Среди этих Робинзонов попадались люди самых разных профессий. Робинзоны-моряки. Робинзоны-инженеры. Робинзоны-врачи. Даже Робинзоны-книгопродавцы и те оказывались на необитаемом острове. Не везло, кажется, только коллегам самих авторов, если, конечно, участь Робинзона можно считать везением. Кого ни разу не заносило на необитаемый остров, так это писателя.
Но в двадцатом веке одному писателю пришло наконец в голову отправить туда своего собрата.
Это решил сделать Алексей Николаевич Толстой. И вот с какой целью: он хотел выяснить, стал бы писатель на необитаемом острове, в полном одиночестве, как ни в чем не бывало продолжать писать свои романы, драмы, стихи?
Давайте и мы подумаем: стал бы или не стал?
Допустим, тому же Даниелю Дефо пришло бы в голову наделить своего Робинзона поэтическим даром. Допустим, что этот персонаж мечтал не только о приключениях и о богатстве, но и о литературной славе. Почему бы, в конце концов, и нет?

> [Ваши задания]:
**A)** Процитируйте часть отрывка о Робинзонах: начните со слов «Но в двадцатом» и остановитесь после слов «романы, драмы, стихи?».
**B)** Определите, согласуются ли с отрывком о Робинзонах следующие утверждения, и для каждого ответьте «да» или «нет», точно процитировав решающие слова отрывка: (i) среди Робинзонов встречались врачи; (ii) отправить писателя на необитаемый остров решил Даниель Дефо; (iii) на необитаемом острове оказывались даже книгопродавцы.
**C)** Напишите продолжение отрывка о Робинзонах, начиная сразу после его последнего предложения.

> [Исходные данные]:

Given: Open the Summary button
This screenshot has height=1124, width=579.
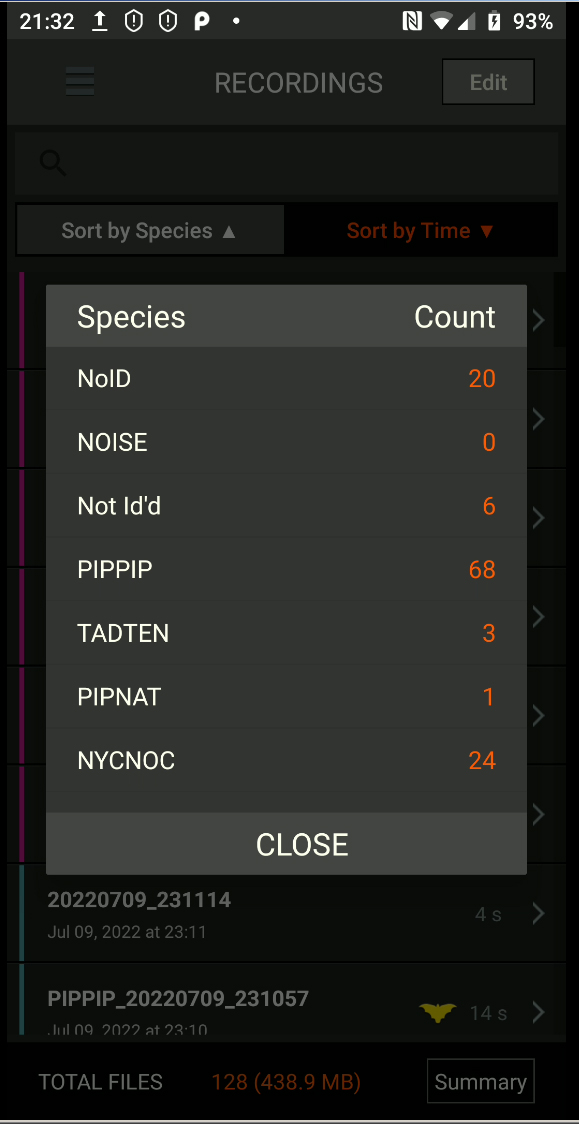Looking at the screenshot, I should point(480,1081).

> [Ответы к заданиям]:
**A)**
Но в двадцатом веке одному писателю пришло наконец в голову отправить туда своего собрата.
Это решил сделать Алексей Николаевич Толстой. И вот с какой целью: он хотел выяснить, стал бы писатель на необитаемом острове, в полном одиночестве, как ни в чем не бывало продолжать писать свои романы, драмы, стихи?

**B)**
(i) Да: «Робинзоны-врачи.»
(ii) Нет: «Это решил сделать Алексей Николаевич Толстой.»
(iii) Да: «Даже Робинзоны-книгопродавцы и те оказывались на необитаемом острове.»

**C)**
Если так, то, надо думать, сначала все стихи вылетели бы у Робинзона из головы. Ведь надо и жилище строить, и от диких зверей прятаться, и одежду шить, и охотиться, и ячмень сеять, и коз разводить, и пирогу долбить, и попугая обучать разговорному языку... Мало ли у Робинзона забот? Тут уж не до стихов и не до романов.
Ну, хорошо. А теперь представим себе, что наш Робинзон (именно наш, потому что, напоминаем, в отличие от Даниеля Дефо мы еще договорились подарить ему и литературный талант) основательно обжился на своем острове. Прошло уже не сколько лет, живет Робинзон в крепком доме, зверей не боится, голода и холода тоже. Может быть, от тоски и одиночества его все-таки потянет к перу и к бумаге?
Алексей Толстой считал, что этого не произойдет ни в коем случае. И не потому вовсе, что у Робинзона нет ни пера, ни чернил, ни бумаги. Это как раз пустяки! Перо ему сделать ничего не стоит, чернила — тоже, а если нужно, то и за бумагой дело не станет. На то он и Робинзон!
Нет, Толстой был уверен, что писать романы и стихи Робинзон не будет совсем по другой причине. Ему не для кого будет писать на необитаемом острове. Ведь писатели пишут свои книги не для себя, а для других людей, то есть для читателей.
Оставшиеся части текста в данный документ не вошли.